[Saved data entries]
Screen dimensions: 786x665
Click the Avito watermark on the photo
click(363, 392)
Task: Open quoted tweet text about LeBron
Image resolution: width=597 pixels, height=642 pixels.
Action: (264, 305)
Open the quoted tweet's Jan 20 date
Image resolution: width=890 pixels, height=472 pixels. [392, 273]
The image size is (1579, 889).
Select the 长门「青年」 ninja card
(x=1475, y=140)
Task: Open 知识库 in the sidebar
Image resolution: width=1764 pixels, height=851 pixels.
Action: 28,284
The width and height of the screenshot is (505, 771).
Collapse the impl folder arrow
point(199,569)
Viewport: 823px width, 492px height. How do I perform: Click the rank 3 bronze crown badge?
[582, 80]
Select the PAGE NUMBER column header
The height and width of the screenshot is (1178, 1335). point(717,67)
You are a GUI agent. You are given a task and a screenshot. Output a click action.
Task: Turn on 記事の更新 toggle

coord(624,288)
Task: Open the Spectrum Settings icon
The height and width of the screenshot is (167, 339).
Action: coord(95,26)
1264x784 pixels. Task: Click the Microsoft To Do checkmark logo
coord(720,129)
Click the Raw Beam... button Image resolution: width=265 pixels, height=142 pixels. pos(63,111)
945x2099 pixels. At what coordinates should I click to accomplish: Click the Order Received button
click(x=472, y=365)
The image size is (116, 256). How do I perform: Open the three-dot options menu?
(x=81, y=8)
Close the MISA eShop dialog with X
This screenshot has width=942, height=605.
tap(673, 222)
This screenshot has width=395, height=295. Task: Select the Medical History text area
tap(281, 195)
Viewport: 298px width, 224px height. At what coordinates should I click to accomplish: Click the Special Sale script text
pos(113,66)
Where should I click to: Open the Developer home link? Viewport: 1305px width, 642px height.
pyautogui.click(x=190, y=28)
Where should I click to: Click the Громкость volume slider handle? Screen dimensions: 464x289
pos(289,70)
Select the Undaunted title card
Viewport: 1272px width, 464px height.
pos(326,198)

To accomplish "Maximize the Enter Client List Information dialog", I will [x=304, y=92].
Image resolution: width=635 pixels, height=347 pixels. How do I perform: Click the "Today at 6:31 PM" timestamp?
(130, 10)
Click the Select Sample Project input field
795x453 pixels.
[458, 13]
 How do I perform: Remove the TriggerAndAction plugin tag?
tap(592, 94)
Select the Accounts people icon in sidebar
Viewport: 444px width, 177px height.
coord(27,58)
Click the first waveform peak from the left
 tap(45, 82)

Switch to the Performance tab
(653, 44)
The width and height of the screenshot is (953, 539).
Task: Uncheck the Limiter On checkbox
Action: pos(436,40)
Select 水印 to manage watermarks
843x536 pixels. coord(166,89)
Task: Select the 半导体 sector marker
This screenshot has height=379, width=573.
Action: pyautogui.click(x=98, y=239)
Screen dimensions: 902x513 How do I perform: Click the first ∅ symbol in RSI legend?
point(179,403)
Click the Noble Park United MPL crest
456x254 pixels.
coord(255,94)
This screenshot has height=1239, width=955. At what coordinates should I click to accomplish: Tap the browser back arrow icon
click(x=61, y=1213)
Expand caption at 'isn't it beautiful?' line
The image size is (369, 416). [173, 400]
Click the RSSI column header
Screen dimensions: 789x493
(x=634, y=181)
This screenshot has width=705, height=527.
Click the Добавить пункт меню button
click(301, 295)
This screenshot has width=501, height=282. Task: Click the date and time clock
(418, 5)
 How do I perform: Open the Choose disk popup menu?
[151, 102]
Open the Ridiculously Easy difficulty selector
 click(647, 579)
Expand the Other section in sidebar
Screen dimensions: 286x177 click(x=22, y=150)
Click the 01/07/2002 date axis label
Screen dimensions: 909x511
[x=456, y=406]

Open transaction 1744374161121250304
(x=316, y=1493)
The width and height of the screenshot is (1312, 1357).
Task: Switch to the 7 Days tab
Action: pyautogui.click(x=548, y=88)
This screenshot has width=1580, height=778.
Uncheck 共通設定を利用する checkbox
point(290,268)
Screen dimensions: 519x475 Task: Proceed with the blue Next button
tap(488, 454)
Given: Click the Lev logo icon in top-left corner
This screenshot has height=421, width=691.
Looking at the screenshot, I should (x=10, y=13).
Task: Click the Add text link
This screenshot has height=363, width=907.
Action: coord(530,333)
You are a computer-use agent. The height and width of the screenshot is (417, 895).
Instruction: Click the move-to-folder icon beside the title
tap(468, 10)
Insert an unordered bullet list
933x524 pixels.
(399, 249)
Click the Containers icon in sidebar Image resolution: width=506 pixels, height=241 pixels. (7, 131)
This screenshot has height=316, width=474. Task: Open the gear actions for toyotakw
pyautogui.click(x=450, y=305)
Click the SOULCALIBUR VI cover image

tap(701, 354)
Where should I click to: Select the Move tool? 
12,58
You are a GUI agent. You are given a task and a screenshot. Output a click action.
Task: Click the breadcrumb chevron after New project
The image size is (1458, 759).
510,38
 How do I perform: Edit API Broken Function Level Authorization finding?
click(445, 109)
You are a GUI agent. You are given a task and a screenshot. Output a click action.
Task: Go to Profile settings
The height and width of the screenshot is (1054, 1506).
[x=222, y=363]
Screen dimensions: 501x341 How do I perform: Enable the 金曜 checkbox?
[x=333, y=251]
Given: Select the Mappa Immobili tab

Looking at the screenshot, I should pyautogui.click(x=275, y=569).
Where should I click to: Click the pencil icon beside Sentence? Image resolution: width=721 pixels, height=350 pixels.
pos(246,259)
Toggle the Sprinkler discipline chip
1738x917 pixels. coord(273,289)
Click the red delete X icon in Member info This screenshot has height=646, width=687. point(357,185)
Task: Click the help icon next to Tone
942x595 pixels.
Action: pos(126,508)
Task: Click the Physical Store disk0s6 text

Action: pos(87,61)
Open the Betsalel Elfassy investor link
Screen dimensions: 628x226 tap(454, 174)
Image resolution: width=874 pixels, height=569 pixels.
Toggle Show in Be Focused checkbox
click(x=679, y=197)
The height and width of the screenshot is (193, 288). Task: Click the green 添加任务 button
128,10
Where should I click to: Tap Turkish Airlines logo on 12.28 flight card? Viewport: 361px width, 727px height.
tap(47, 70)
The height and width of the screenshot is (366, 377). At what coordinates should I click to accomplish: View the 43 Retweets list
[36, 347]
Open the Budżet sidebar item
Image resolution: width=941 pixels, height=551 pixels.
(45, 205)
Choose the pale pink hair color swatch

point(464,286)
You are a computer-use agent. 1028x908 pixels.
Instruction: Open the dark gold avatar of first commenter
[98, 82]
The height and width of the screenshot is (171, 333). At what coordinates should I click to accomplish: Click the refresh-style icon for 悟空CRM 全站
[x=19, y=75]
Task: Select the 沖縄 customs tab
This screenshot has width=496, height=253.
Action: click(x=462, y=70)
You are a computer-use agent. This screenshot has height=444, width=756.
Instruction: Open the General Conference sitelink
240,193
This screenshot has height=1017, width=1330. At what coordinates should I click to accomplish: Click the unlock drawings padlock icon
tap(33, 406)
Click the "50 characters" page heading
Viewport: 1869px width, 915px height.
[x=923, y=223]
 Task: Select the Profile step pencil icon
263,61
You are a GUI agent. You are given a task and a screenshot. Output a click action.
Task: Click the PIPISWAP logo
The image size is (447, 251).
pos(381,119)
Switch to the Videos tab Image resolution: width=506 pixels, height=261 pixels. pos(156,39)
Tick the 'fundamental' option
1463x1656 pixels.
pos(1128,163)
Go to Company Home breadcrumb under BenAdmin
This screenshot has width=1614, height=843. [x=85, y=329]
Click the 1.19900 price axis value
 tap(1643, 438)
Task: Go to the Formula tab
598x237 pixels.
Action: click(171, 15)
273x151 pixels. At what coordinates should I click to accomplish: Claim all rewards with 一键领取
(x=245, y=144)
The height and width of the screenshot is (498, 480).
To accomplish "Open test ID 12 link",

» WORK TO BE COMPLETED
In the answer, give the lines from the first line of the data through the line with "Task: Open 知识库 in the sidebar", exactly as they appear and with no additions.

» EXPECTED OUTPUT
Screen dimensions: 786x665
Click the Avito watermark on the photo
click(363, 392)
Task: Open quoted tweet text about LeBron
Image resolution: width=597 pixels, height=642 pixels.
Action: (264, 305)
Open the quoted tweet's Jan 20 date
Image resolution: width=890 pixels, height=472 pixels. [392, 273]
The image size is (1579, 889).
Select the 长门「青年」 ninja card
(x=1475, y=140)
Task: Open 知识库 in the sidebar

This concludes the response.